Mounting board and projector, fishing wires, etc...

It's been a while since I've been to happy valley :thumbup:











http://www.smarttech.com/us/Solutio...d+interactive+whiteboards/885ix+for+education


----------



## stuiec (Sep 25, 2010)

wow. That one looks way easier than the ones we did. Then again, they were in portable additions to the school (all wiremold), and they had the ceiling mounted projectors. That one looks like a snap! Good $$?


----------



## zwodubber (Feb 24, 2011)

stuiec said:


> wow. That one looks way easier than the ones we did. Then again, they were in portable additions to the school (all wiremold), and they had the ceiling mounted projectors. That one looks like a snap! Good $$?

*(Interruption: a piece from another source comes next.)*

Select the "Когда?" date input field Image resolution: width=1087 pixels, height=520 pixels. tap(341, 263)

Yeah they have come a long way, this is my first one of this style. The install should be pretty straightforward, it's the software I'm looking forward to. I love doing full installs.


----------



## stuiec (Sep 25, 2010)

zwodubber said:


> Yeah they have come a long way, this is my first one of this style. The install should be pretty straightforward, it's the software I'm looking forward to. I love doing full installs.


 
I've only ever installed the hardware and run cables. What is the software setup like? Whats involved?


----------



## zwodubber (Feb 24, 2011)

stuiec said:


> I've only ever installed the hardware and run cables. What is the software setup like? Whats involved?



It's not bad, I did IT for years before switching over. As long as the hardware is correctly installed it's like installing Microsoft Office (OK, maybe a little more in depth). But it's really not bad, I just happen to still like jobs where I get to do this kind of thing.


----------



## zwodubber (Feb 24, 2011)

Woke up at 4 am and we were on the road at 5 for Penn State. 3 hours later we arrive.

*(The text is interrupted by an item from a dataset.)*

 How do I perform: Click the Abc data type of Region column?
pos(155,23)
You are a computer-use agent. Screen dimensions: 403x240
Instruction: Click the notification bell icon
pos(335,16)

It's not until we get there that I find out we are installing the boards at the Air operations squadron for the National Guard, not the University.

Pulling up to the first gate

Force protection condition Alpha












2 gates later we are heading in












Now as soon as you enter everyone is in fatigues, and we are greeted as non authorized guests and escorted in. We actually had two units to mount which again was news to me. 

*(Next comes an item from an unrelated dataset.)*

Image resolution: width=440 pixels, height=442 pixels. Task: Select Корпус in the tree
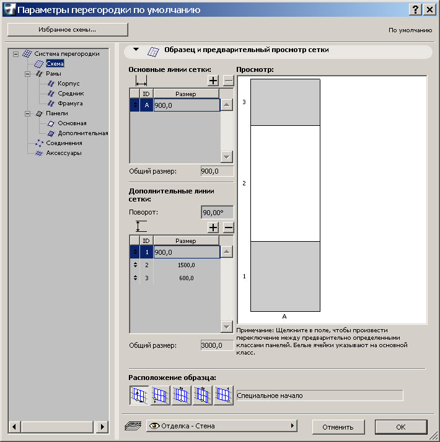(68, 84)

We start on the first floor which is pretty loose and everyone is really polite and helpful. We get the board up and tested and are now ready to go to the second floor for the second board.

Now things are a little different... as we get to the top of the stairs we are told to leave all communication devices in a bin. General hits intercom and announces non authorized guests entering. Red lights start flashing on the walls notifying everyone we are there and to basically not talk "business" while we are there. We are escorted to the room with the new smartboard and a soldier grabs a chair and sits about ten feet from us for the install. We got the board mounted and I headed back downstairs to do the software setup while my co worker finished up the second floor install. Phones are allowed downstairs and I was allowed a picture of the board (it's a little blurry because I didn't want to take to long). 












I head back up and go through the same process, then set up the software on board 2.

All in all it was a cool experience and everyone was cool and interested in what we were doing.

The boards had to be calibrated and then allowed full touchscreen capabilities, pretty cool tech.


----------



## goose134 (Nov 12, 2007)

Nice install. I did one of those where the whole assembly could slide up and down to accommodate presenters in wheelchairs. Those smart boards are pretty incredible.


----------



## AVARCHITECH (Sep 2, 2011)

These things are really nice. I've been using the Hitachi smartboards and like them. Easy to install after you've done one or two and integrate easily with crestron.


----------